Chambers aggressively pursued an art career throughout the 1830s, a time of American artists’ exodus to Europe. Few artists looked to paint for other immigrants and people rising from poverty. He had a lot more in common with many of his clients than he did the art establishment.
Having art in your home was status. In a rapidly industrializing society, the flood of capital made for a new art market. The patron determined the subject matter. There was for the painter of this time, an opportunity to fit into a niche where professional storytellers and performers of the day had deeper purchase. The art market demanded renditions of historical events, the news of the day, and pastoral scenes from far-flung homelands and exotic locales that captured the imaginations of new consumers of news, fiction, and history.The artist’s job was first to research. Chambers pulled images from a variety of sources. Some resources were black and white prints of only a few square inches in the historical pulp of the day. From these, he pulled the lines of structures and compositional elements — even entire compositions. To these he added bold colors and a dramatic tenebristic play of light and shadow that’s a signature element of his work.
The United States of Chambers’ time was an explosion of industry. Information was available in unprecedented ways. A new and industrialized global consciousness was taking hold.
Ships meeting at Sea: The British Queen and an American Packet, painted in 1839-40, depicts a newfangled steamship (The British Queen), known for crashing with its pilot ship. The captains of it and the trusted wind-ship converse over their bows with megaphones. There is humor there in the meeting between worlds in the struggle toward industrialization, and an almost cartoonish quality to the figures.

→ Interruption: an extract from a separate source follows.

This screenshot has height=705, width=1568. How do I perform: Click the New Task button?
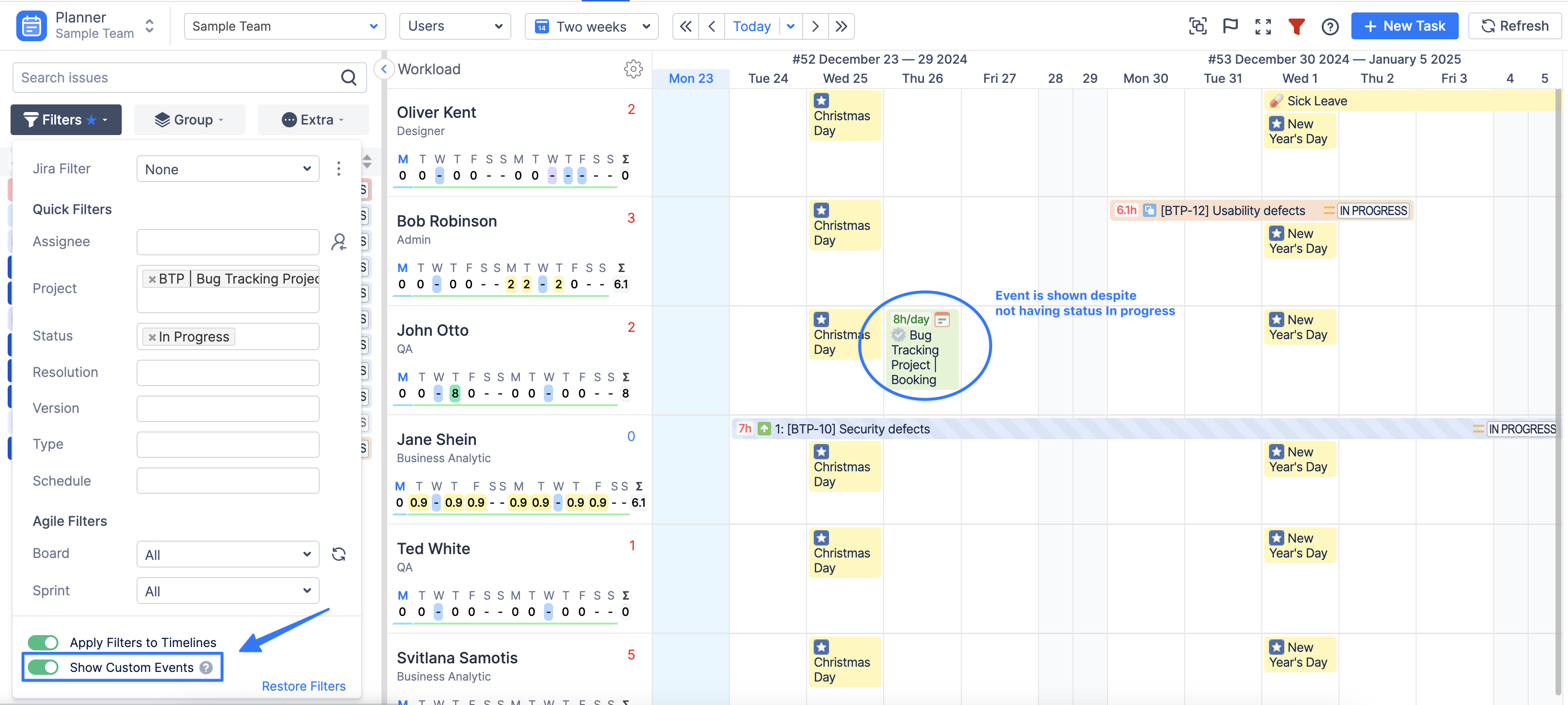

Entering the exhibition, the viewer is met by a bold, wall-sized, hand-painted title wall, designed by one of the Speed’s graphic designers, Carrie Donovan, and painted by Kentucky sign-painter Kirby Stafford. It harkens to the one-time widespread craft of generating spectacle with bold, inspired lettering. Inside is a retrospective of Thomas Chambers, culled from years of collectors Marie and especially Morton Brown’s passionate pursuit of the artist’s work. The paintings are on loan from the collection of the Eskenazi Museum of Art at Indiana University.
Patron members of the Speed Museum are invited to a Patron Circle Curator Talk hosted by Chief Curator and Mary & Barry Bingham Sr., Curator of European & American Painting & Sculpture, Erika Holmquist-Wall on Friday, August 10. The curator looks forward to giving a peek into the deeper historical and societal context of the work of an immigrant artist, drawing connections to current-day struggles.